Io amo le donne. Quelle coraggiose, e soprattutto le donne normali. Ne ho sposata una, Silvia (Giusfredi, ndr) che ha 10 anni più di me e che non è mai stata una modella. Con lei è iniziata 28 anni fa. Era sposata, aveva tre figli e si occupava di pubbliche relazioni. L’ho incontrata per lavoro, a pranzo. L’ho guardata e ho perso la testa. Sudavo e mi
mancava il respiro. Avevo una casa grande e tutto l’amore possibile. Però la storia è finita perché lei non se la sentiva.

Come l’ha riconquistata?
Dieci anni dopo mi ha chiamato perché aveva bisogno di un favore. L’ho invitata a cena, poi siamo andati a casa mia. Ho tirato fuori le audiocassette con i messaggi che mi aveva lasciato nella segreteria telefonica e tutte le sue lettere.

L’aggravante della premeditazione è evidente.
Più che altro della predestinazione. Da allora non ci siamo più mollati. Ho letto Molte vite un solo amore di Brian Weiss, un libro che mi ha aperto gli occhi sull’eterno incontro delle anime gemelle. Forse ci siamo incontrati nel passato.

Per imparare ad amare si va dall’analista?
Ci si deve andare per lavorare su se stessi. Prima di andarci compravo l’amore. Facevo tanti regali per essere amato. Una mancanza di autostima totale. Oggi continuo a essere generoso ma la psicoterapia è stata portentosa. In particolare la tecnica Emdr (che porta a una rielaborazione di ricordi rimossi, ndr) è stata molto efficace. Del resto sono cresciuto in una famiglia medio-borghese a Bologna, ho avuto un padre che si comportava da madre e una madre capofamiglia. Terzo e ultimo di tre figli maschi, i miei mi mettevano in competizione con i miei fratelli. Mio papà, imprenditore, scherzando mi chiamava sopravvenienza passiva, come fossi un imprevisto in un budget aziendale. I miei doveri erano chiari: uscire con 60 alla maturità dal Collegio San Luigi, imparare perfettamente l’inglese all’Istituto Italo Britannico e infine raggiungere lo status che una città provinciale esige. Quando ho lasciato Bologna, a 17 anni, ero in fuga.
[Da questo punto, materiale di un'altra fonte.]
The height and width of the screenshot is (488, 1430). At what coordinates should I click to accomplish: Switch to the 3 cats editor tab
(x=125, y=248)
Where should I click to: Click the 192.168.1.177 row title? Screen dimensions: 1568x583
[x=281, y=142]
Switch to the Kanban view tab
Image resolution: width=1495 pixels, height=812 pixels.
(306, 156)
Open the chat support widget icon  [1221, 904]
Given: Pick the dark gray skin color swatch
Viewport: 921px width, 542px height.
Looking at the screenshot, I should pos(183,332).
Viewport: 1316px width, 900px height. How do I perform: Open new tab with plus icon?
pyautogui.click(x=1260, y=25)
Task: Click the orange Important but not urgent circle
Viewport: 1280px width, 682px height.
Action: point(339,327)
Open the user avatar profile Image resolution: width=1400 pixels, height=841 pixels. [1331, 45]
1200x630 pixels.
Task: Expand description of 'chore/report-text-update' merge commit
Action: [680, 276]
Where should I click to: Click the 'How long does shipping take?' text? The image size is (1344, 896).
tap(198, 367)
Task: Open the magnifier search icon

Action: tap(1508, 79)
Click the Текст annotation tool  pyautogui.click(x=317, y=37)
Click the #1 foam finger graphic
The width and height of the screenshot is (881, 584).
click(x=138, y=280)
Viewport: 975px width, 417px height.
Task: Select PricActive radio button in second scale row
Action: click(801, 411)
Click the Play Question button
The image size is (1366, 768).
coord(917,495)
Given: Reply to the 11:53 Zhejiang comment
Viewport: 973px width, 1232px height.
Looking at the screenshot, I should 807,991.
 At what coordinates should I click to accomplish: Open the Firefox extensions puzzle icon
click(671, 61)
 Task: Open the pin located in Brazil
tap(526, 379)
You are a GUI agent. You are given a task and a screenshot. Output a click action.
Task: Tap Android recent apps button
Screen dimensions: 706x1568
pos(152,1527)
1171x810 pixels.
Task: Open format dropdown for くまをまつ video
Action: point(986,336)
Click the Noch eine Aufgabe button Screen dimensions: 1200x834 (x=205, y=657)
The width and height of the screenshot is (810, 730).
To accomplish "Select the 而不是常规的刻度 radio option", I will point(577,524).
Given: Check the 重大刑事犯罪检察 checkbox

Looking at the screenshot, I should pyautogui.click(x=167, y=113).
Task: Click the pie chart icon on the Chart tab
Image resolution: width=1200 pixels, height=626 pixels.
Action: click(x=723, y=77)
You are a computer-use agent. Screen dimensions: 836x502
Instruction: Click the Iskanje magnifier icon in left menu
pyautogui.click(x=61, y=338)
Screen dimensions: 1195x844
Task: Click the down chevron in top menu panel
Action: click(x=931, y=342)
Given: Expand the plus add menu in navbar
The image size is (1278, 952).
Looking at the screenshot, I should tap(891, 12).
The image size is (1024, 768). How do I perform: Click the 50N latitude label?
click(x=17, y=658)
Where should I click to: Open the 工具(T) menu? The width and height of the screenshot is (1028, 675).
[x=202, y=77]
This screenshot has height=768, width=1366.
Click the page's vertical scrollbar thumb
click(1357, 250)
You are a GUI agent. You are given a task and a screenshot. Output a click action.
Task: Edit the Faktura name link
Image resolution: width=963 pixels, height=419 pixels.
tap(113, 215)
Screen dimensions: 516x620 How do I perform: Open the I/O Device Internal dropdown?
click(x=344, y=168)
Ed è finito a Milano a occuparsi di corpi perfetti.
Io odio la perfezione. E non ho mai valutato le donne per la perfezione del loro corpo. Anche tra le modelle, ho amato quelle problematiche, con gli attacchi di panico, quelle ossessive ed emotive. Quelle che si mettevano in discussione più di quelle concentrate sulla loro immagine. Il fatto è che se fuggi da genitori che ti vogliono perfetto non riesci e non vuoi chiedere a qualcuno di esserlo.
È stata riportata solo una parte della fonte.